Task prompt
Return exactly, and only, the lines from the line containing "[Lesefreude] (74, 55)" through the final line of the records below, both included.

[Data excerpts]
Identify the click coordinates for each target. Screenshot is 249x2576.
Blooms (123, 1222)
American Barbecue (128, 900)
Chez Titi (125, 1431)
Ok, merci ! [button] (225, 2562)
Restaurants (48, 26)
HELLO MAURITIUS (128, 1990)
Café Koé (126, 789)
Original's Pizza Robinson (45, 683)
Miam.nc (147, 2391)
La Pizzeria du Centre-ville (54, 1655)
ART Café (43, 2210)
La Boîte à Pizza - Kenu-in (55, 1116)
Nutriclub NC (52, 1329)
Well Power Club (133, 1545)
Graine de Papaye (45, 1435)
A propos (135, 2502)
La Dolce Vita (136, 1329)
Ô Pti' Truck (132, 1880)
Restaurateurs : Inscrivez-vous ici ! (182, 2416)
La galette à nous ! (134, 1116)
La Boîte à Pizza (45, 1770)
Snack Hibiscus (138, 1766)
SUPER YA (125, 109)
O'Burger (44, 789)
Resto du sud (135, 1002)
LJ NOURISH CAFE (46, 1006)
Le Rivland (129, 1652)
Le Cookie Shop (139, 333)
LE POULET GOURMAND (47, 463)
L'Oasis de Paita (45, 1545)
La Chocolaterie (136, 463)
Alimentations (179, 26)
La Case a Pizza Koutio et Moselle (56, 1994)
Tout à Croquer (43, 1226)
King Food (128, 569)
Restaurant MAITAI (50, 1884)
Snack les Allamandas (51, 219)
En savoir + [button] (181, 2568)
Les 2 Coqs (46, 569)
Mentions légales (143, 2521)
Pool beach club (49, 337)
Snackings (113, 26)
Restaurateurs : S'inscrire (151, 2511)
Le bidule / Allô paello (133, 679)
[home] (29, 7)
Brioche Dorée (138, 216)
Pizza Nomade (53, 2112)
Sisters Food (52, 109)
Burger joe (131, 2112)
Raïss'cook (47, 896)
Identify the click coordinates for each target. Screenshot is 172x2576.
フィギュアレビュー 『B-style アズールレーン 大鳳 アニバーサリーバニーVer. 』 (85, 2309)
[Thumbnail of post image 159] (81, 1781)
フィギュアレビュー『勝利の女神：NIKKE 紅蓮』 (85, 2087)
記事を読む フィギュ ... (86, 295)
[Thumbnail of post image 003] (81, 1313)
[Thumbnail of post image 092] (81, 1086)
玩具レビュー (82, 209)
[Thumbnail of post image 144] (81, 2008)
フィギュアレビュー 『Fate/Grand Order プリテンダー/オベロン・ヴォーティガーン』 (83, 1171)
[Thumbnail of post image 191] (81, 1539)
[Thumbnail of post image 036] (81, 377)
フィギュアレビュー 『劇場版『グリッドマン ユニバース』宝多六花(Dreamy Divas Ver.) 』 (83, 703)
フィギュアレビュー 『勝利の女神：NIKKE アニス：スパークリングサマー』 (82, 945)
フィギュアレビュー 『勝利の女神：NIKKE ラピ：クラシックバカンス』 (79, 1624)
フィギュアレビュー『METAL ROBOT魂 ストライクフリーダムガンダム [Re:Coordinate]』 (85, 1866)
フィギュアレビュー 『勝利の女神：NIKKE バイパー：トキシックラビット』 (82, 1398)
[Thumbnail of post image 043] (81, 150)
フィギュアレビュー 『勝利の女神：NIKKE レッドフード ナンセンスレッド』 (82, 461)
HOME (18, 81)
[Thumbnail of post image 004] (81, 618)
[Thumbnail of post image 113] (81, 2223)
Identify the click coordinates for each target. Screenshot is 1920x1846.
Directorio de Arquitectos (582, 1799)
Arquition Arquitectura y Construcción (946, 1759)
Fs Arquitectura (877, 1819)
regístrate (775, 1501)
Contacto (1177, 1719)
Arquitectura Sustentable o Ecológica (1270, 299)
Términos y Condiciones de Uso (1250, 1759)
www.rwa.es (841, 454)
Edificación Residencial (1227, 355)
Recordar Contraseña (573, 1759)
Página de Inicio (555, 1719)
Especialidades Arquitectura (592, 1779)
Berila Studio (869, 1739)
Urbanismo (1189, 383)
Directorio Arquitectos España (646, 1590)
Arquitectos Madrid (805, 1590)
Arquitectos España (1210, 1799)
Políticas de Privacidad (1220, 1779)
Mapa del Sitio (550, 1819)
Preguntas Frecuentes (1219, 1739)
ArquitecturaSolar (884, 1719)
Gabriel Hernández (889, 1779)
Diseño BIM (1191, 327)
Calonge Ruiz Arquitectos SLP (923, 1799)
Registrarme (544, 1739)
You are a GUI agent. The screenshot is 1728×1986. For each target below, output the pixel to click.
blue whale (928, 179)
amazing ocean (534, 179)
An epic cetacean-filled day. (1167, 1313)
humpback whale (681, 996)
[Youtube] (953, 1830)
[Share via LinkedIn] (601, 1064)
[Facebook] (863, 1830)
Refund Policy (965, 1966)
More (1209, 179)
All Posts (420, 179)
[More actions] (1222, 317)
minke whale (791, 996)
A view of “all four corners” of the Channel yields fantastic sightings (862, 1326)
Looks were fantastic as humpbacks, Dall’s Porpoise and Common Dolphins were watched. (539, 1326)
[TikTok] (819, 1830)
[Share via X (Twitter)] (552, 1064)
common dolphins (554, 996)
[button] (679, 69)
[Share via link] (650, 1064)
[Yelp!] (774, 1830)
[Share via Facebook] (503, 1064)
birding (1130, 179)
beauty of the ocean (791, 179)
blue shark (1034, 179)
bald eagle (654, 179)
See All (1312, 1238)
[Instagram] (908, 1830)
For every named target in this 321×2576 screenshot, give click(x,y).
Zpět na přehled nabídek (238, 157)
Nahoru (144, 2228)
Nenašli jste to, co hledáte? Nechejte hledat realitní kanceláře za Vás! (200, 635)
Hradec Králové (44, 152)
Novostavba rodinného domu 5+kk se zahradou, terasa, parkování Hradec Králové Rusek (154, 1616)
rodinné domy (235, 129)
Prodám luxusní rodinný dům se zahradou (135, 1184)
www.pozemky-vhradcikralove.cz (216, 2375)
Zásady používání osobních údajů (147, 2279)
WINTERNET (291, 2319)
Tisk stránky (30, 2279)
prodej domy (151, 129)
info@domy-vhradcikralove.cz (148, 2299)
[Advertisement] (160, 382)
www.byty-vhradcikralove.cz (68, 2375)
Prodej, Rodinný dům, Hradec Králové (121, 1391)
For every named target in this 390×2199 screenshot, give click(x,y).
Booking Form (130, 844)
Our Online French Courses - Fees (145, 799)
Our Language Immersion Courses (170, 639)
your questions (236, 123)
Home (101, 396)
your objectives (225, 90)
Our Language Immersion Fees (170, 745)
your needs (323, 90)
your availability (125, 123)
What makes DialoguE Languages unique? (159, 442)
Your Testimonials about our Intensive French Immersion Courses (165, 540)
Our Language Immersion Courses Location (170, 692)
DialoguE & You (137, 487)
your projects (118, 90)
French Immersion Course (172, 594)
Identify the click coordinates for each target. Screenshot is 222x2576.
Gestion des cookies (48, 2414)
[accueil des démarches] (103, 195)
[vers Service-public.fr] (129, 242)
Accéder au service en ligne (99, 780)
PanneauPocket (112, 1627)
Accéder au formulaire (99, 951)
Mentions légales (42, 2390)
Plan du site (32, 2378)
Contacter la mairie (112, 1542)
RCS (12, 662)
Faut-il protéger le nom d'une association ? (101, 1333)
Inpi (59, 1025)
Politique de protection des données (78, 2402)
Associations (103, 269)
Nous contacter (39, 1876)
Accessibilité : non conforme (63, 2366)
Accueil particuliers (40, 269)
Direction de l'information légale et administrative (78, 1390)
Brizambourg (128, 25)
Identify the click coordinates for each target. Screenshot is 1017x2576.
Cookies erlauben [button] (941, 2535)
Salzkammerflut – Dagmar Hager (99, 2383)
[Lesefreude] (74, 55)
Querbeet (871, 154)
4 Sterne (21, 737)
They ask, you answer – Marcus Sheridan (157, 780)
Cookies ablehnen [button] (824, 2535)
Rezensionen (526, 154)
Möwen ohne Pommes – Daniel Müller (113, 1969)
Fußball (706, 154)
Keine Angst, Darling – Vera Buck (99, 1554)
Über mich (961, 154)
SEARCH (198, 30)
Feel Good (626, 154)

Your response
[Lesefreude] (74, 55)
Querbeet (871, 154)
4 Sterne (21, 737)
They ask, you answer – Marcus Sheridan (157, 780)
Cookies ablehnen [button] (824, 2535)
Rezensionen (526, 154)
Möwen ohne Pommes – Daniel Müller (113, 1969)
Fußball (706, 154)
Keine Angst, Darling – Vera Buck (99, 1554)
Über mich (961, 154)
SEARCH (198, 30)
Feel Good (626, 154)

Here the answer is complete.